++++ Source document

Antoni Berezowski (May 9, 1847 in Avratin, Volhynian Governorate, Russian Empire – 1916 in Bourail, New Caledonia) was a Polish nationalist who made an unsuccessful attempt to assassinate the Russian emperor Alexander II.

Biography
Anton Berezowski (Russian: Антон Иосифович Березовский) was the son of an impoverished Polish nobleman from the Volyn region of north west Ukraine. His parents taught music. As a 16 year old, in 1863, he took part in the Polish revolt against Russian rule. He emigrated to Paris in 1865 where he worked in a metalwork workshop.

In 1867 when Tsar Alexander II arrived to Paris for the World's fair, Berezowski conceived to kill him to liberate his native land. On June 6 at 5:00 p.m. at Longchamp Racecourse (in Bois de Boulogne) he shot at the tsar who had just come back from a military review (together with the tsar there were two of his sons and Napoleon III, Emperor of the French). His double-barrelled pistol broke off at the shot, and the bullet, having deviated, wounded a horse of an accompanying Russian. Berezovsky, whose hand was wounded by the explosion, was seized by the crowd and arrested. In court on July 15 Berezovsky declared that his purpose in shooting at the tsar was to release his native land; he only expressed one regret, that it occurred in Poland-friendly France. Berezovsky avoided the death penalty and was sentenced to lifelong hard labor in New Caledonia on the island of Grand Terre. In 1886 hard labor was commuted to life. In 1906 he was pardoned, but did not wish to come back from New Caledonia, remaining there until his death in 1916.

++++++++
++++ Entries shown

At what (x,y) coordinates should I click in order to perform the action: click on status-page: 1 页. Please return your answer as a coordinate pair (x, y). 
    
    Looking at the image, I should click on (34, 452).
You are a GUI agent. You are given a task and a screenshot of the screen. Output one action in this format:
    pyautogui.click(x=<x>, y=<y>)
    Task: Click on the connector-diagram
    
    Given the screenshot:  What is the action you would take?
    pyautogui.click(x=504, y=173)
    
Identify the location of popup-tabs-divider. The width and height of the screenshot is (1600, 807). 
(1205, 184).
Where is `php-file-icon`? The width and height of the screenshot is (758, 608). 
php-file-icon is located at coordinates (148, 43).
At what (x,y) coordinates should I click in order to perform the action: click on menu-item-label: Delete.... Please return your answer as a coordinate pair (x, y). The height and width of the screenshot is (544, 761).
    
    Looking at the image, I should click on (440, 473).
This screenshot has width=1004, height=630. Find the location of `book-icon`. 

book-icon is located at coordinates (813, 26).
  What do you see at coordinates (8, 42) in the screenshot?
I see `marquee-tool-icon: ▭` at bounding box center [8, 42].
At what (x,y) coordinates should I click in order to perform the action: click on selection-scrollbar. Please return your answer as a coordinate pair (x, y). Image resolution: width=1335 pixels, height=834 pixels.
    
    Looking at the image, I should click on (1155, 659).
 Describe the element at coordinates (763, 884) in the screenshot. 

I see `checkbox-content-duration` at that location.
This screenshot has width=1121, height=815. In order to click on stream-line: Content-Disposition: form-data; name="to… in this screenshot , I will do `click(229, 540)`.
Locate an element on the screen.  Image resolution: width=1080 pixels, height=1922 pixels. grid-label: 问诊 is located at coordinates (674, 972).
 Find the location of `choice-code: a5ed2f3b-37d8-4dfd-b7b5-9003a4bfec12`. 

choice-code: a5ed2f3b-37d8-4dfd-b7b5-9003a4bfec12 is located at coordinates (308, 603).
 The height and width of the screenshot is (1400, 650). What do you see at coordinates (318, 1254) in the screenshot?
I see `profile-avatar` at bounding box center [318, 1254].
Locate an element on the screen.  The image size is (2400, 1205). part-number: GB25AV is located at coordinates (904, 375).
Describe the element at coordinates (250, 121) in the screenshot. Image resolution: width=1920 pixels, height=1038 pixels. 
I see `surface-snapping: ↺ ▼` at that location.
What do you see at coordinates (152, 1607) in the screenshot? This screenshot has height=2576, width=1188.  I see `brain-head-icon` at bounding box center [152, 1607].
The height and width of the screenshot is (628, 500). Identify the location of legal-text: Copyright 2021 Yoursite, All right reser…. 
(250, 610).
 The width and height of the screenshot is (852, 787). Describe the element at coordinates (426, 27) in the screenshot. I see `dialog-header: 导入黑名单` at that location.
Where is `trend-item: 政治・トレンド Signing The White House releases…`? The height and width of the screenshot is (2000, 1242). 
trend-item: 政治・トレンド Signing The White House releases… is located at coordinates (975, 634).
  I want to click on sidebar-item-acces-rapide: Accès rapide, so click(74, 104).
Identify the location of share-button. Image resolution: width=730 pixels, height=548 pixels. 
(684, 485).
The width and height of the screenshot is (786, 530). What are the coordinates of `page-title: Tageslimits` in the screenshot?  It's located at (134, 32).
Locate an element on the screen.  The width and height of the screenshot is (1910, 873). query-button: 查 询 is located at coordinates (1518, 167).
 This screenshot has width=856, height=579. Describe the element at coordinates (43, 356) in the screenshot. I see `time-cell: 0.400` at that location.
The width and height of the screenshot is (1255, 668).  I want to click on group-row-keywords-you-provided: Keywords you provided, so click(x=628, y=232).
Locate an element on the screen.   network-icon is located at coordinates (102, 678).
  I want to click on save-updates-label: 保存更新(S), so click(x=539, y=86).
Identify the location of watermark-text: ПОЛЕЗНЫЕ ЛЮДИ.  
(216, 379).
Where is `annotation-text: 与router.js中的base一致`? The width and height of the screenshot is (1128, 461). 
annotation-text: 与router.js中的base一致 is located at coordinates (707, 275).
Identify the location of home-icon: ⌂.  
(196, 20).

++++++++

### Work task A
In the entries, copy the lines starting with the line containing "The height and width of the screenshot is (628, 500)." and going on through the line containing "The width and height of the screenshot is (852, 787).".
### Work task B
Write a continuation of the biography of Antoni Berezowski, beginning after its final sentence.

### Exercise output A
The height and width of the screenshot is (628, 500). Identify the location of legal-text: Copyright 2021 Yoursite, All right reser…. 
(250, 610).
 The width and height of the screenshot is (852, 787). Describe the element at coordinates (426, 27) in the screenshot. I see `dialog-header: 导入黑名单` at that location.

### Exercise output B
References

http://db.generiques.org/biographie/?bio=el&row=97
Berezowski Antoni – Encyklopedia PWN at encyklopedia.pwn.pl
Berezowski Antoni - WIEM, darmowa encyklopedia at portalwiedzy.onet.pl
Корреспонденции газеты “Северная почта” по поводу покушения на Александра II 25 мая 1867 г.
Иван Правдин. Покушение на российского императора совершил Березовский 
Д.Шерих. Березовский метил в царя (Archived 2009-10-25)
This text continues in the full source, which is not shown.